Sandershausen erschrocken über SV Neuhof

Verbandsliga: Trainer Friedhelm Janusch meldet sich zu Wort

Sandershausens Trainer Friedhelm Janusch ist sauer auf Neuhof.

Das 0:2 beim SV Neuhof hat beim Verbandsligisten TSG Sandershausen merklich Spuren hinterlassen. Der Gast zeigt sich erschrocken darüber, wie er vergangenen Sonntag von manchem Neuhofer behandelt worden sei.

Montagmittag in der Redaktion. Friedhelm Janusch, der Trainer der TSG, ruft an. Es geht um den Spielbericht zur Partie Neuhof gegen Sandershausen vom Sonntag. Die Aussagen, dass in seinem Team der ein oder andere gerne mal provoziere und dass Neuhof nicht auf die Mätzchen eingegangen sei, erforderte Redebedarf.
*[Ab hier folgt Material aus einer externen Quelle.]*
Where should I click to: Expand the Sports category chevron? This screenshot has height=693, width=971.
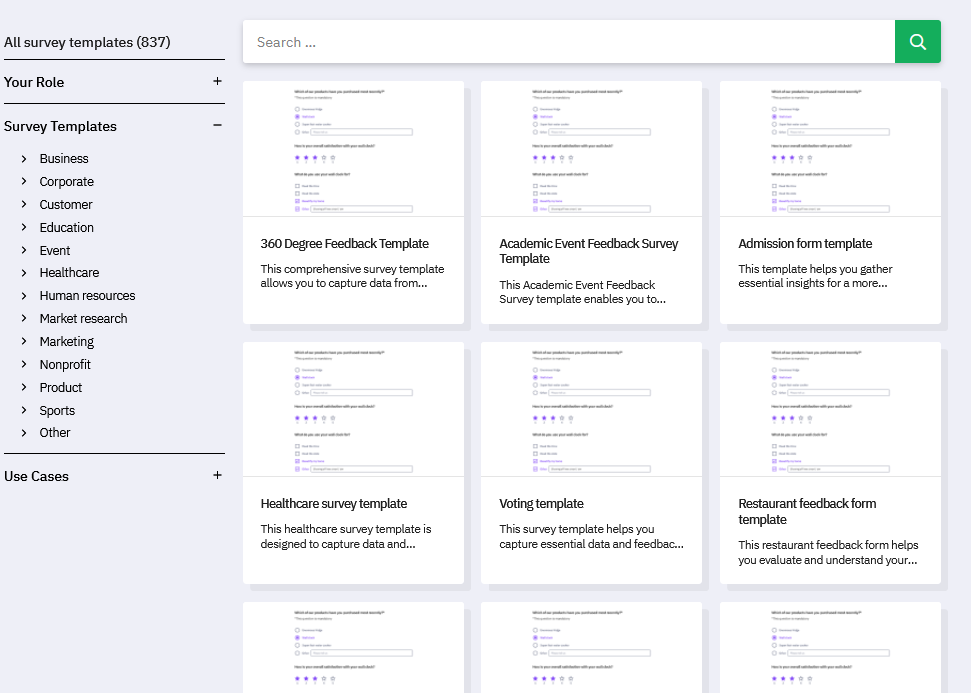click(x=24, y=411)
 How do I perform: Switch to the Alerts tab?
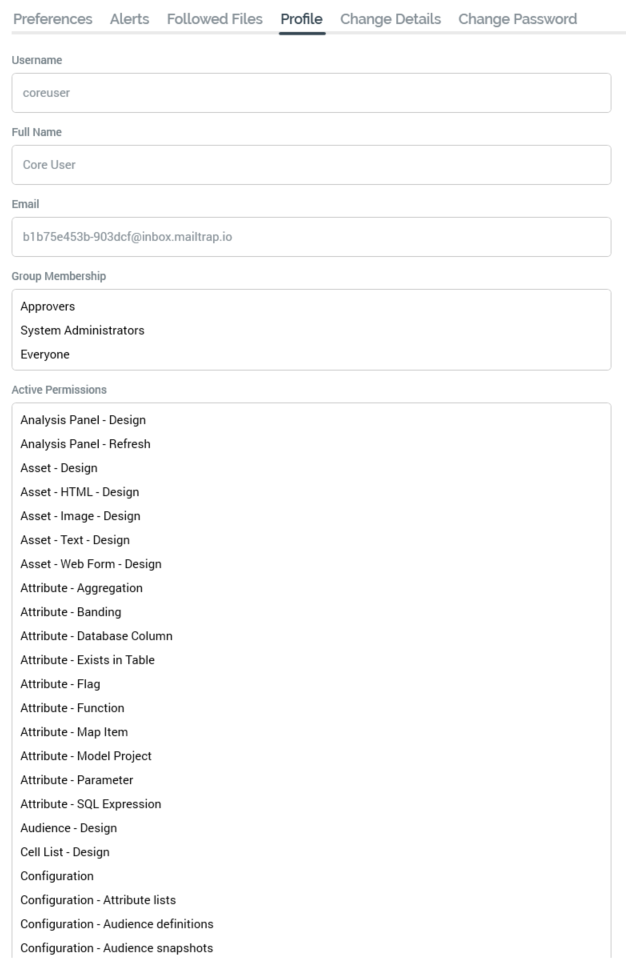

„Das mag nach außen durchaus alles so gewirkt haben und wir haben uns da ganz sicher auch nicht clever verhalten. Im Vorfeld haben wir tagelang darüber gesprochen, was uns in Neuhof erwartet. Trotzdem sind ein paar Spieler in die Falle getappt“, sagt Janusch, der aber eines klarstellen will: „Wir sind keine unfaire Truppe.“

Was war im Spiel passiert? Immer wieder ließen sich Spieler von Sandershausen auf Diskussionen ein, appellierten an den Schiedsrichter, doch die Unsportlichkeiten von Neuhof, die in verbaler Form stattgefunden haben sollen, zu unterbinden. „Da waren wir einfach nicht erfahren und abgeklärt genug. Neuhof hat uns dorthin gekriegt, wo sie uns hinhaben wollten. Wir hätten einfach die Ruhe behalten müssen. So kam es dann zu den vielen Gelben Karten und der absolut berechtigten Gelb-Roten Karte.“

Was Janusch aber vor allem stört, sei die Art und Weise des Umgangs untereinander – sowohl am Rand, als auch auf dem Platz: „Ich bin ja schon viele Jahre im Geschäft, habe viel mitgemacht. So was habe ich vorher aber noch nicht erlebt“, beginnt Janusch zu erklären. „Neuhofer Spieler haben unsere Akteure auf dem Feld beleidigt, sich theatralisch fallen lassen. Ein Neuhofer Betreuer hat einem Ersatzspieler von mir sogar lautstark Schläge angedroht. Um ein Haar wäre das Ganze eskaliert. Das alles haben wir dem Schiedsrichter mitgeteilt, aber der hat in einer anderen Sprache mit den Neuhofer Spielern gesprochen“, so Janusch, der seit 30 Jahren im Trainergeschäft ist und davor als Zweitligaprofi unter anderem bei Hessen Kassel spielte. Schiedsrichter war Oleg Karaliov aus Altenstadt.

Bereits in der Halbzeit hätten seine Spieler kopfschüttelnd in der Kabine gesessen. „Ein gestandener Mann wie Christopher Minne, der von Beruf Lehrer ist und etwas in der Birne hat, saß in der Kabine und wusste nicht, wie ihm geschieht. So einen Umgang unter Spielern hat von uns noch keiner vorher in dieser Form erlebt. Wen ich dabei klar ausnehme, ist Neuhofs Trainer Alexander Bär, der sich vorbildlich verhielt und dem ich auch zum Sieg gratuliert habe. Aber was vom Feld, von Betreuern und auch von Teilen von Zuschauern kam, die hinter und neben uns standen, das war schon die Härte.“

Die gesamte Heimfahrt sei das Team im Bus noch am diskutieren gewesen, immer wieder sei das unsportliche Verhalten Thema gewesen. „Nochmal: Wir haben das Spiel verdient verloren und wir haben uns nach außen hin unclever angestellt, weil einzelne Spieler von uns auf die Provokationen hin lautstark mit dem Schiedsrichter diskutiert haben. Aber nicht wir waren die unfaire Mannschaft“, stellt Janusch in aller Deutlichkeit heraus.